06-15-2006 03:21 PM - edited 03-03-2019 01:01 PM
I need to configure QoS, and think what I am trying to do is very simple, but am starting to see cross-eyed when reading all of Cisco's documentation on ways to implement QoS. Could someone please point me in the right direction? Here is the story: We have 2 sites which are connected with a point-to-point T1. We have Cisco 2620 routers at each site. We have Catalyst 2950 switches at each site. We have phone switches at each site which are connected via IP. What I want to do is: I want to prioritize the switch ports that the phone switches connect to at each site, and I want the routers to recognize that marked traffic and give it priority. That's it. There must be a very simple way to do this. Help please! I am going to search thru other topics, too, to see if this has been posted before.
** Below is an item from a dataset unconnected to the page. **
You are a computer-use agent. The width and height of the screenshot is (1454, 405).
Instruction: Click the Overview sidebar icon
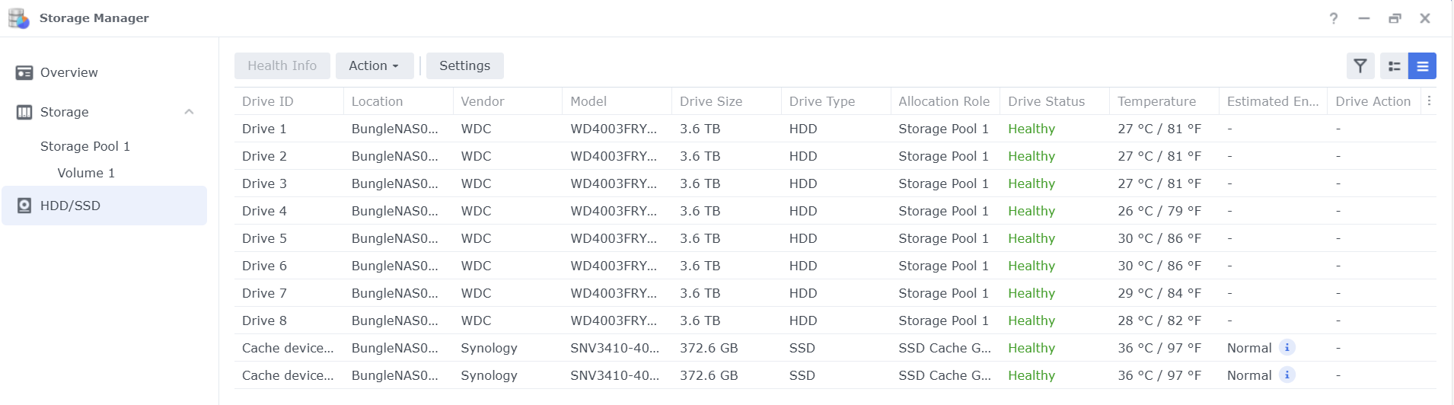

Much appreciation for any help!!!
Steve
06-15-2006 03:59 PM
Hello Steve,
I too think QOS is a really hard job.
But, tell me are those cisco ip phones?
if so,
easy set up on the 2950 would be:
cdp enable
mls qos trust device cisco-phone
mls qos trust cos
and on the routers would be something like:
ip cef
class-map match-all voiceip
match ip precedence 5
policy-map policy1
class voiceip
priority #
interface fa0
service-policy output policy1
Hope this help a bit,
Vlad
06-16-2006 02:37 AM
Dont forget to also mark your signalling traffic
class-map match-all sig
match ip precedence 3
06-16-2006 06:45 AM
Hi Vlad,
Actually, they are NEC phone switches. The phones themselves are regular digital units, it is the actual switches themselves which communicate via TCP/IP. That is what makes me think it shouldn't be all that hard. What I have tried is setting the cos to 5 on the ports the NEC switches connect to on our Catalyst 2950s. The router part is what confuses me, so the router config sample you said looks helpful. I will give it a try. Thank you for your response!
Steve
06-22-2006 10:45 AM
Hi Steve,
If you want to read about it, look up Low Latency Queuing, which Vlad gave you an example of above. For signalling traffic, you would use Class Based Weighted Fair Queuing, which is configured just like LLQ except it uses the bandwidth instead of the priority command. There used to be a limit of how much traffic could be assigned to the priority queue, 70 or 75% if I remember correctly.